この進言はハルカを案じて心から言ったものではなく単にジュリオの関心を引こうとしていっただけである。そのことがわかるようにジュリアン王子はハルカを見て尚もニヤニヤとした顔をしていた。




「まあそう急くな、ジュリアンよ。俺が見たところはハルカ嬢は毅然として立っており震えてなどはいない。ハルカにはなにか考えがあるのかもしれん。あれの思う通りにしばらくはさせておけ」



「プッあいつが? それは買いかぶっているだけなのでは?」



「フウ、おまえはもう少しハルカの評価を改めるのだな。ひょっとして俺は良い買い物をしたのかもしれん」



「す、すみません。浅慮からまた少しものを言い過ぎました」



ジュリオ王から反省の言葉を促されるとジュリアン王子は見る見るうちに意気消沈をしてしまっていた。

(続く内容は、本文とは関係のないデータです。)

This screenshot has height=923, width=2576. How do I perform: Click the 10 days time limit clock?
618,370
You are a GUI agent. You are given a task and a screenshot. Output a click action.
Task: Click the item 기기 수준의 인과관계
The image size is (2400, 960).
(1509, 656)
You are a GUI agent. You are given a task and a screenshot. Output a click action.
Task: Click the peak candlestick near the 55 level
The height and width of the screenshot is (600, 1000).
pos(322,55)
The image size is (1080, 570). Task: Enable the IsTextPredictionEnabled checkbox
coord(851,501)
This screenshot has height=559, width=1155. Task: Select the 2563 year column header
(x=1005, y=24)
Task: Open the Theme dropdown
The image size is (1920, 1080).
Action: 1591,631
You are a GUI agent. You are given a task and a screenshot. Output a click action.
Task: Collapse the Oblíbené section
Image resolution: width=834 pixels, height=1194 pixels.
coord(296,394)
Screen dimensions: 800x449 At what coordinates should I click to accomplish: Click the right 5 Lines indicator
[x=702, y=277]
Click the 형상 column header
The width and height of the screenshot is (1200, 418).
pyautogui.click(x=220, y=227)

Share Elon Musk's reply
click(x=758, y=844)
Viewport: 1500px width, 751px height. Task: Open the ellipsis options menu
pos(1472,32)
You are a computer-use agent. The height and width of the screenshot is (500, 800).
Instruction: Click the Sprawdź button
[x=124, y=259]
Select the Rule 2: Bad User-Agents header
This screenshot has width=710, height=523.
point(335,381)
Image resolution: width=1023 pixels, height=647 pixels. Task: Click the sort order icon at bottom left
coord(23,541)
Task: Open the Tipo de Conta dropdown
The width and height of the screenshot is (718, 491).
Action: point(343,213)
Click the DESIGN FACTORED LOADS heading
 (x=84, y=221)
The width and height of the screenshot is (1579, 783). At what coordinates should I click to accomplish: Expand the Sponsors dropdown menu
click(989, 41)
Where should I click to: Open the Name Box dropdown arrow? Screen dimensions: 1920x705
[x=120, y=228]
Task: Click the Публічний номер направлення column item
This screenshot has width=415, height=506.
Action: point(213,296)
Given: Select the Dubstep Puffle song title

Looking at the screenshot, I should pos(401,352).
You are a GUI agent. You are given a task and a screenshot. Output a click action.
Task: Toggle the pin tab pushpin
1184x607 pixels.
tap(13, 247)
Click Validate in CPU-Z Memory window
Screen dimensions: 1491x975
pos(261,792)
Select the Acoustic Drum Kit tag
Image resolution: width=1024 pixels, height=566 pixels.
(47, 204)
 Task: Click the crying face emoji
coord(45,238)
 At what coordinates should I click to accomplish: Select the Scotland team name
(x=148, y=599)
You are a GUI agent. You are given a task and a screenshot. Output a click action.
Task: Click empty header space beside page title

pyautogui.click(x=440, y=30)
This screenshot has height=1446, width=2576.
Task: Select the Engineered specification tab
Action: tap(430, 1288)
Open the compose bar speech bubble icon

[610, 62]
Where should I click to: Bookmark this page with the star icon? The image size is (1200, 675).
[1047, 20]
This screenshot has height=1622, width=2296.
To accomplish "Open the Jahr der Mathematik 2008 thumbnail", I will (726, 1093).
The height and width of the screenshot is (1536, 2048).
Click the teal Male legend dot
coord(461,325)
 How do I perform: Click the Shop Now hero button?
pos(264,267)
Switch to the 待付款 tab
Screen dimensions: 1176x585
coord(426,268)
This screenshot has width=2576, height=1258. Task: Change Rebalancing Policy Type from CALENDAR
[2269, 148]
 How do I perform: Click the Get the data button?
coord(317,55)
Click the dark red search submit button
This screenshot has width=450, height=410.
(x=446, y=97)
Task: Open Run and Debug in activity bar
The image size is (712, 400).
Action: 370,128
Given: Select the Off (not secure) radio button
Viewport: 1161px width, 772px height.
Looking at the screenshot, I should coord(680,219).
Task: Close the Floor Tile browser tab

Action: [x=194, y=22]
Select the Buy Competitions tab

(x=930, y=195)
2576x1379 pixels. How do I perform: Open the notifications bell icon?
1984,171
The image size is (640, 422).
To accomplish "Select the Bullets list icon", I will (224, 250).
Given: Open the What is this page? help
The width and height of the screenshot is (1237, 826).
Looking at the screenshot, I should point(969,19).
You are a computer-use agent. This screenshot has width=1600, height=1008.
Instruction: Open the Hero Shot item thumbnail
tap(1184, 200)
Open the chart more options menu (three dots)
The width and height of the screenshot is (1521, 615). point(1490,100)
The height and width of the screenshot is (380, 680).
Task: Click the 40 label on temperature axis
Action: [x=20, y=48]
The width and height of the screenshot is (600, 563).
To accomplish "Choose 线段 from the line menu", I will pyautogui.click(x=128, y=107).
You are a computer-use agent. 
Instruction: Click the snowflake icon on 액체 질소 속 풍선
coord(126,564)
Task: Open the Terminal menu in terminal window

一方のハルカは未だにビロード幕の裾にいた。式典の会場内ではジュリオ王がジュリアン王子の婚約者を発表してからかなりの長い時を待ちあぐねていた会場内の人たちはその姿がついと現すと衆目が一斉にこれへと集められてその一挙一動に関心が払われていた。



そしてハルカはまず会場の人たちへ向けてその場でドレスのスカートを両手で少しつまみ上げてからこれまでの非礼をお詫びする姿勢で一礼をとっていた。それからは会場の視線に怖気づくこともなく笑みを浮かべ続けながら教養のある優雅な仕草で歩行をしてジュリオ王の横に並んで立ち止まることになった。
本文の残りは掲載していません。